What to work on »
Copy every line of the data below word for word, leaving out the pictures.

Data lines »
[START]
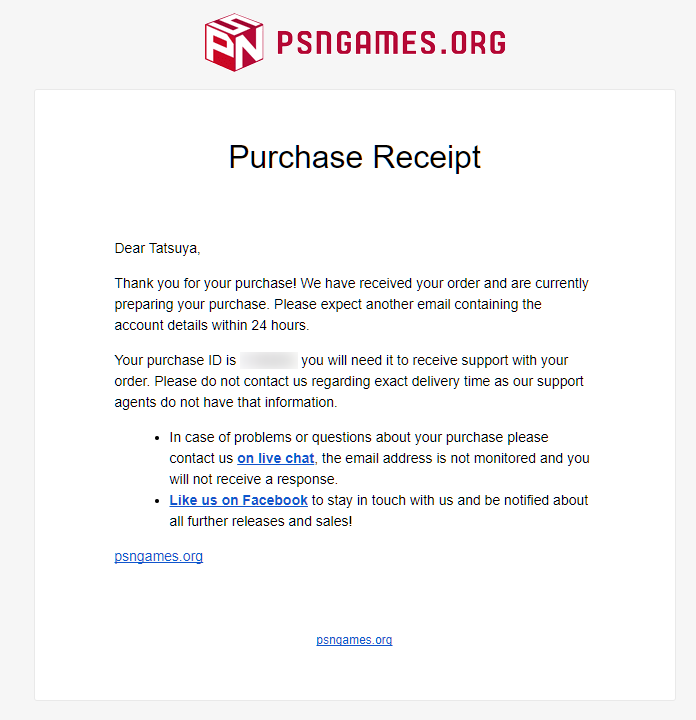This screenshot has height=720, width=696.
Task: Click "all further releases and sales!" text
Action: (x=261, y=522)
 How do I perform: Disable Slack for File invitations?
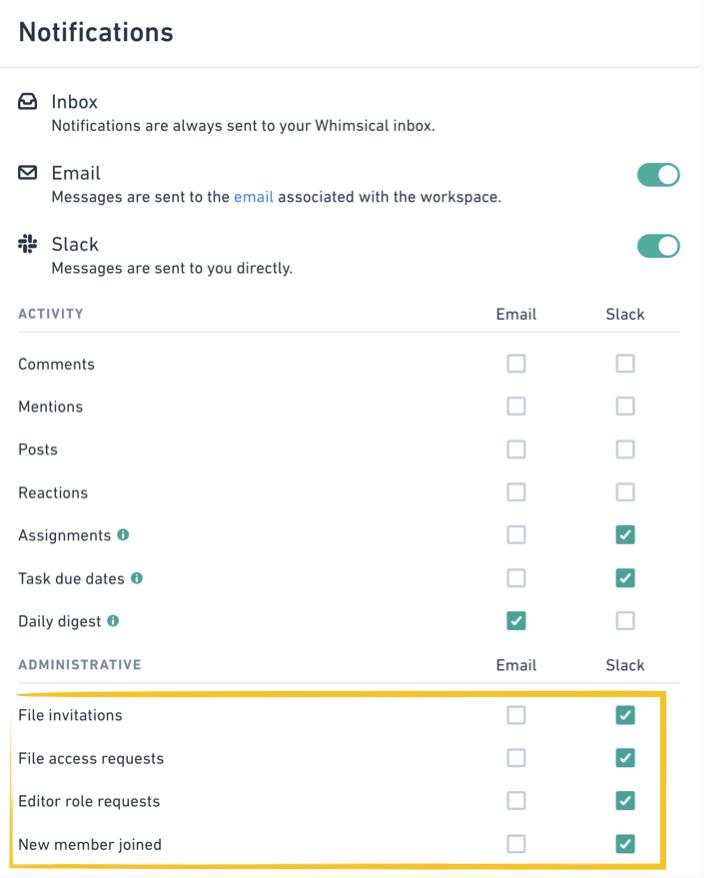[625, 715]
[END]
The completed task »
This screenshot has height=720, width=696.
Task: Click "all further releases and sales!" text
Action: (x=261, y=522)
 How do I perform: Disable Slack for File invitations?
[625, 715]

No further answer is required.